| Work order |
Output exactly the lines below from the one containing "Task: Click View Code icon in Project panel" to the last line, both included. Omit pictures.

Content starts

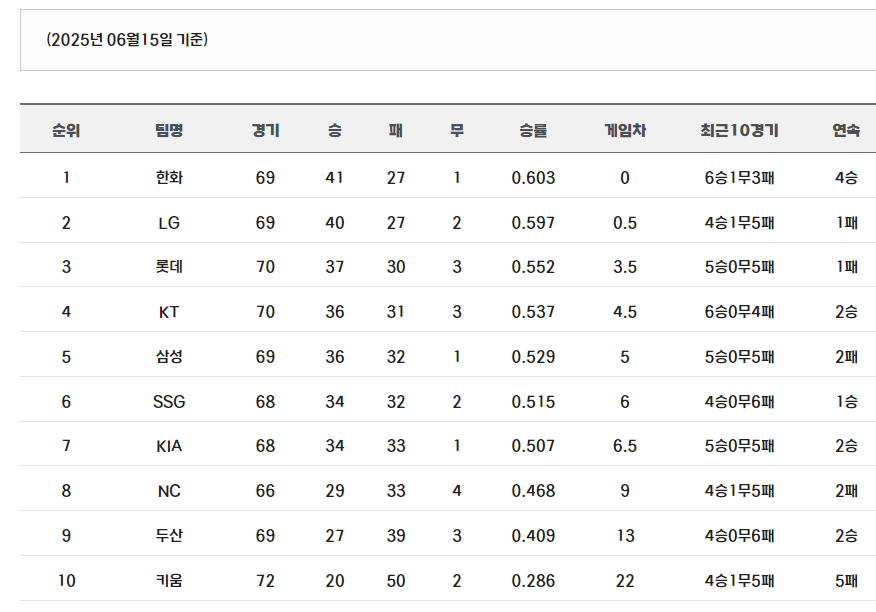This screenshot has width=876, height=612.
Task: Click 한화's win rate 0.603
Action: (533, 178)
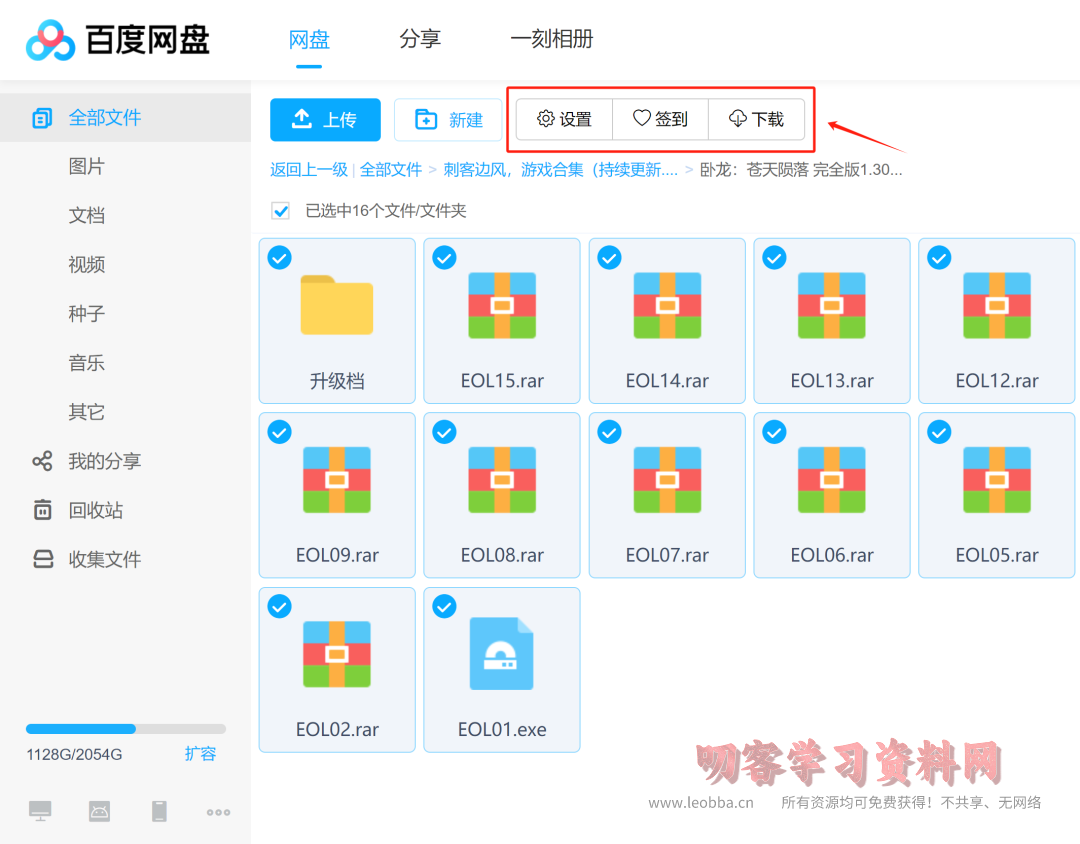
Task: Open more options via the ellipsis at bottom
Action: tap(218, 811)
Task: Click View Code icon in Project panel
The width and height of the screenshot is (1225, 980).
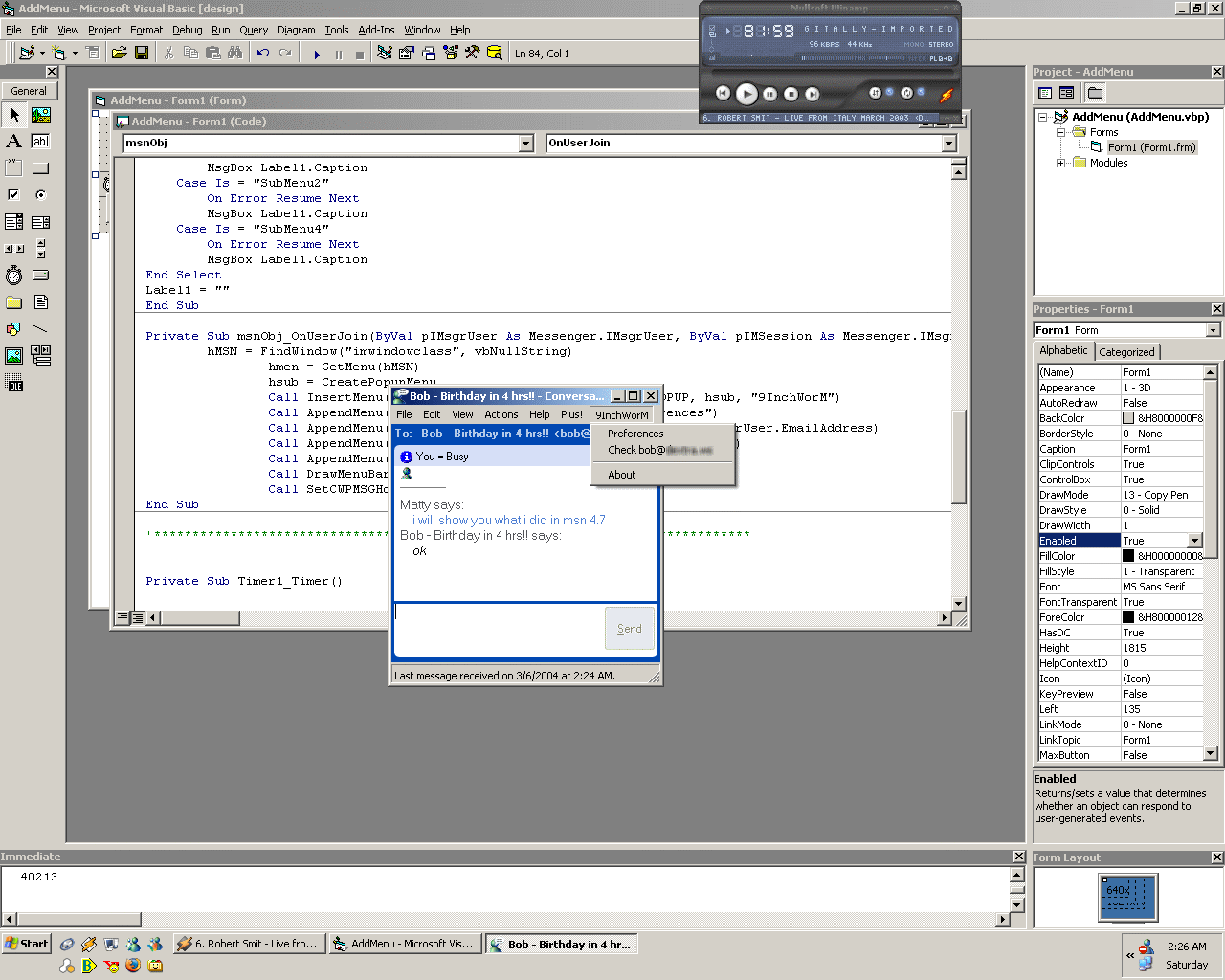Action: pos(1045,93)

Content ends

| Output of the exercise |
Task: Click View Code icon in Project panel
The width and height of the screenshot is (1225, 980).
Action: pos(1045,93)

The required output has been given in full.